Provided text:
▼
Can Rust replace C? This is a question that has been on my mind for many years, as I created and now am tech lead for upb, a C library for Protocol Buffers. There is an understandable push to bring memory safety to all parts of the software stack, and this would suggest a port of upb to Rust.

While I love the premise of Rust, I have long been skeptical that a port of upb to Rust could preserve the performance and code size characteristics that I and others have fought so hard to optimize. In fact, this blog entry was originally going to be an argument for why Rust cannot match C for upb’s use case.

But I recently discovered a technique that shifted my thinking a lot. I call it “No-Panic Rust”, and while the technique is clearly not new1, I was not able to find any in-depth discussion of how it works or what problems it solves. This article is my attempt to fill that gap.

I believe that No-Panic Rust is the key to making Rust a compelling option for low-level systems programming. I now am optimistic about the possibility of porting upb to Rust.

What are Panics?

Panics are Rust’s mechanism for unrecoverable errors. Anytime our program encounters an error, we have three basic options for how to handle it:

  1. Handle the error immediately (eg. retry the operation or fall back to plan B).
  2. Propagate the error to the caller, who can decide how to handle it.
  3. Immediately abort execution.

In Rust, we use Result for (2) and panic!() for (3). When we use Result, it is considered a “recoverable error”, because the caller can test for the error and decide how to respond.

With recoverable errors, the potential for error is reflected in the function signature; a function that returns Result is fallible from the perspective of the caller. Panics on the other hand present the illusion of infallibility from an API perspective, but then proceed to handle errors by simply aborting.

There is a lot of standard guidance for when to use panic!() vs Result (for example, here and here), which largely boils down to the idea that panics should only be used for bugs in the code. I especially like the framing given in this Reddit post:

[If] your library is the source of a panic, then one of the following should be true:

  • Your library has a bug.

  • Your library documents a precondition of a public API item that, when not met, causes a panic. Therefore, the user of your library has misused your library, and their code has a bug.

If your Rust application panics in response to any user input, then the following should be true: your application has a bug, whether it be in a library or in the primary application code.

In this article we are focused on the library case.

Why Are Panics Bad For Systems Libraries?

If we are trying to port a C library to Rust, we really do not want to introduce panics in the code, even for unusual error conditions. They cause many practical problems:

  1. Code Size: The runtime to handle a panic pulls in about 300Kb of code.2 We pay this cost if even a single panic!() is reachable in the code. From a code size perspective, this is a severe overhead, given that the upb core is only 30Kb.
  2. Unrecoverable exit: If a panic is triggered, it takes down the entire process.3 In many applications, this is a severe failure mode that libraries should never invoke. Instead, we should return all errors to the caller using status codes.
  3. Runtime overhead: A potential panic implies some kind of runtime check. In many cases, the cost of this check will be minimal, but for very small and frequently invoked operations, the cost of this check could be significant.
▲
Stored records
▼
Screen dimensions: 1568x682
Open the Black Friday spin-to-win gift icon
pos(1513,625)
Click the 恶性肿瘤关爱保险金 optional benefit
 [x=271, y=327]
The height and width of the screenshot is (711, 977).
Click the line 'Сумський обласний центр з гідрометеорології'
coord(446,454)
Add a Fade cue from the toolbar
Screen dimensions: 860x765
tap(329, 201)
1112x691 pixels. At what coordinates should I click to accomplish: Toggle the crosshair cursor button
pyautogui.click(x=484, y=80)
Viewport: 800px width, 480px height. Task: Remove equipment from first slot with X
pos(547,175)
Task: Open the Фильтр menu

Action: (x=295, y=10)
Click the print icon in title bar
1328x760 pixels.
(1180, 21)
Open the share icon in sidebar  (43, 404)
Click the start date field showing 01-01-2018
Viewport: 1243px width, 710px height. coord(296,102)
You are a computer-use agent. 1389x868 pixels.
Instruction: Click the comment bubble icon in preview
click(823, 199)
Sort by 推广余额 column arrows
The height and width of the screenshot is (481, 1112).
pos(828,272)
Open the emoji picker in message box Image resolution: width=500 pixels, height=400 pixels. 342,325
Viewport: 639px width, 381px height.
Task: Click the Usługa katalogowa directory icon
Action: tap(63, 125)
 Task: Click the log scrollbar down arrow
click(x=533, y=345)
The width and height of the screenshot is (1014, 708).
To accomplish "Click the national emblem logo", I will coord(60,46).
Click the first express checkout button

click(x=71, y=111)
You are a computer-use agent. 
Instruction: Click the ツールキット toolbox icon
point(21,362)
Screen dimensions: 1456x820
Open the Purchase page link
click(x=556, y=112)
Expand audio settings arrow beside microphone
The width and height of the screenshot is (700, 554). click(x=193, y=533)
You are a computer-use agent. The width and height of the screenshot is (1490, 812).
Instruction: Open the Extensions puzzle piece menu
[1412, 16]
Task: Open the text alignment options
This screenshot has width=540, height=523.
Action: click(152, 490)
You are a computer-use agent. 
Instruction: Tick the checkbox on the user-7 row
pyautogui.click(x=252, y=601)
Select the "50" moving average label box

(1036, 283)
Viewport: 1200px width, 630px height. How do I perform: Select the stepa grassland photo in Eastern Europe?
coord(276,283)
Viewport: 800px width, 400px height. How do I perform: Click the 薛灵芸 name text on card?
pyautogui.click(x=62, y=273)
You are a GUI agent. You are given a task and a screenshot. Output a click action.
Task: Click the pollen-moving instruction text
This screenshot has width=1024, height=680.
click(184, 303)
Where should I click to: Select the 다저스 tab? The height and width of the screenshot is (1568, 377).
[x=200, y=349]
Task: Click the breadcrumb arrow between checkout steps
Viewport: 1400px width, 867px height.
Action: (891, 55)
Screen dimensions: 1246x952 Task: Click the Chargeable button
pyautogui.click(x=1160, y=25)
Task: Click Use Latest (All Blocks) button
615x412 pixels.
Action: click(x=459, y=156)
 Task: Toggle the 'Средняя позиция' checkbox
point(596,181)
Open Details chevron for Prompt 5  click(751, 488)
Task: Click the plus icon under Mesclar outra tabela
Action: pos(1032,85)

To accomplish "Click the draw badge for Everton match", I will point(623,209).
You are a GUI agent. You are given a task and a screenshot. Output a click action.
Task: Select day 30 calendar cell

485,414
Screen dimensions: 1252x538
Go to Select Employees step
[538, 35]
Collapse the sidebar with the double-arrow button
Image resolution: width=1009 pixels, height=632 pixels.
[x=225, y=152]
▲
Task set:
1. Output the passage of the article on No-Panic Rust starting with "If we are trying" and going on through "is only 30Kb.", copied word for word.
2. In one to three sentences, explain why the article on No-Panic Rust treats a reachable panic as a code size problem for upb.
3. Write the next part of the article on No-Panic Rust, continuing from where it stops.

Answers to each task:
1.
If we are trying to port a C library to Rust, we really do not want to introduce panics in the code, even for unusual error conditions. They cause many practical problems:

  1. Code Size: The runtime to handle a panic pulls in about 300Kb of code.2 We pay this cost if even a single panic!() is reachable in the code. From a code size perspective, this is a severe overhead, given that the upb core is only 30Kb.

2. The runtime that handles a panic pulls in about 300Kb of code, and that cost is paid if even a single panic!() is reachable. That is a severe overhead when the upb core is only 30Kb.

3.
In the case of upb, I was concerned about all three of these factors. Ideally we could port upb to Rust without users even noticing. To do that, we want to maintain the same performance, code size footprint, and error reporting behavior that the C code has now. Panics get in the way of this ideal.

At some point I realized that it might be possible to ban panics from the library entirely, which would solve all of these problems at once. That is when I started getting much more optimistic about porting upb to Rust.

What is No-Panic Rust?

No-Panic Rust is a subset of Rust for which panic!() is unreachable. Programs written in no-panic Rust are guaranteed never to panic under any circumstances.

For a library, this means we should be able to build a cdylib that does not have a panic handler linked into it at all.4

We can experiment on godbolt.org to see if we have succeeded or not. Using my tool Bloaty, we can see if the cdylib binary is >300Kb (suggesting that the panic handler has been linked in) or <10Ki (suggesting it has not).5

Let’s explore this subset a bit. Is “Hello, World” no-panic?

#[no_mangle]
pub extern "C" fn hello_world() {
    println!("Hello, World!")    // Can panic
}

No, per the documentation for println!():

Panics if writing to io::stdout fails.

And indeed, if we try this on Godbolt, we see a big binary:

So println!() is out. If we want to print to stdout, we’ll need to use an API that does not advertise that panic is possible.

The stdout API looks promising, because it has a write_all() API that returns a Result, which should allow us to handle errors explicitly:

use std::io::{self, Write};

#[no_mangle]
pub extern "C" fn hello_world() -> bool {
    let result = io::stdout().write_all(b"Hello, World!\n");
    match result {
        Ok(_) => true,
        Err(_) => false,
    }
}

This seems like it should be no-panic. We are only calling two APIs, stdout() and write_all(), neither of which documents a potential panic.

But if we try it, we’ll see that panic is indeed reachable in this program somehow.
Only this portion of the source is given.